Don Janicki

Personal information
- Born: April 23, 1960 (age 66) Mesa, Arizona, United States

Sport
- Sport: Track and field

= Don Janicki =

American long-distance runner

Don Janicki (born April 23, 1960) is an American long-distance runner.

As a student at Mesa High School (Mesa, Arizona) in 1978, Janicki set the state high school record for the mile with a time of 4:09.95. The record would remain 35 years until Andy Trouard of Salpointe ran a 4:09.71. He later competed for the Arizona Wildcats and earn All-American honors in 1980 and 1981 in cross country. During his 1982 track season, Janicki ran the 5,000 meters in 13:44.20 and the 10,000 meters in 28:27.87, putting him in the top 10 fastest University of Arizona runners in each event.

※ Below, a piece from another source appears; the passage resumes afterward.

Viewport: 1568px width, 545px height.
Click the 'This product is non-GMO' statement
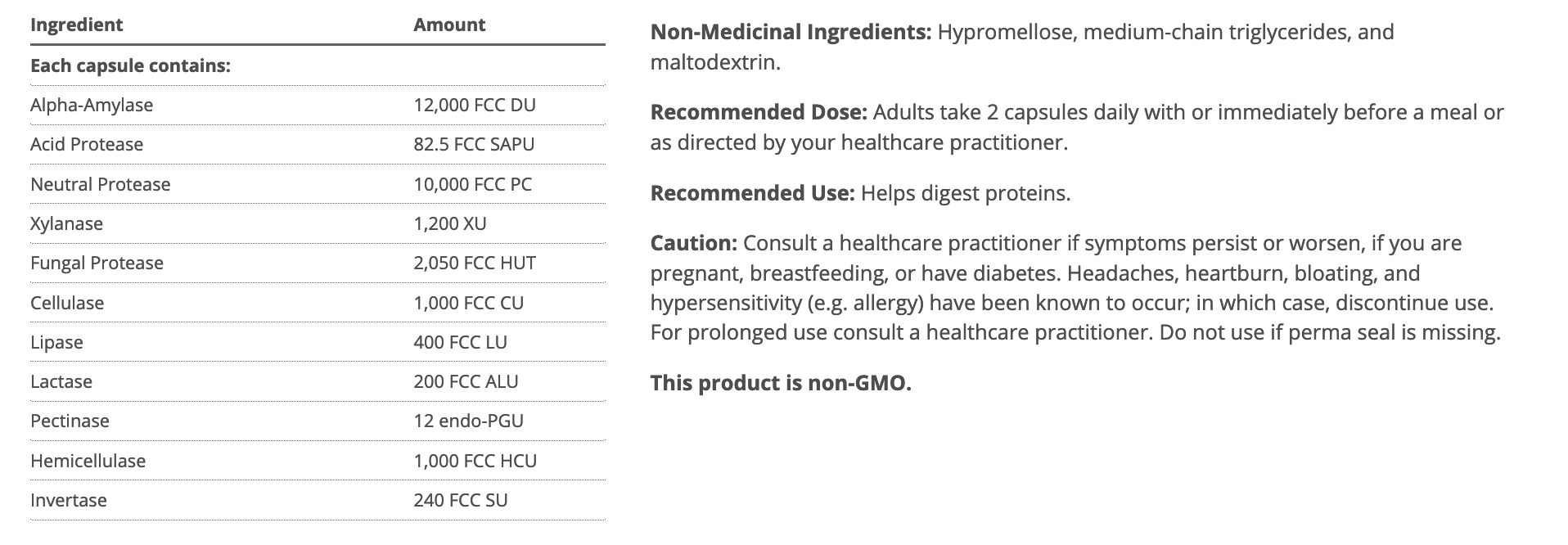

In 1987, won the Holiday Bowl Marathon in San Diego, California. He drove away from the race with $4,000 in prize money and a new convertible. The 1989 year took him to Minneapolis and St. Paul for the Twin Cities Marathon, which he won in a time of 2:12:18, earning him $25,000.

Janicki ran his fastest marathon time in 1985 in the Chicago Marathon, which fielded strong competition with world-class finishing times.
Janicki's PR of 2:11:16 put him in seventh, four minutes behind British runner Steve Jones, who was hoping to set a second consecutive world record that morning. While Jones did take the win in 2:07:13, a minute faster than his previous world record the year before, it wasn't fast enough to beat Carlos Lopes's 2:07:12 set in April 1985. Janicki's time was the fourth-fastest marathon time by an American in 1985.

He won the Cleveland Marathon in 1993 and 1994 with times of 2:11:39 and 2:15:04 respectively.

He was back in the top finishers at the 1994 Chicago Marathon with a fifth-place finish in 2:13:21.

In 2016, Janicki was inducted into the Colorado Running Hall of Fame.